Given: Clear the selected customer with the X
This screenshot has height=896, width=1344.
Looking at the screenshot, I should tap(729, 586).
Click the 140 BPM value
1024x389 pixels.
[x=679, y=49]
+ + + +
WHAT YOU HAVE TO DO:
Set down each record above without changing a single word.

FINAL ANSWER:
Given: Clear the selected customer with the X
This screenshot has height=896, width=1344.
Looking at the screenshot, I should tap(729, 586).
Click the 140 BPM value
1024x389 pixels.
[x=679, y=49]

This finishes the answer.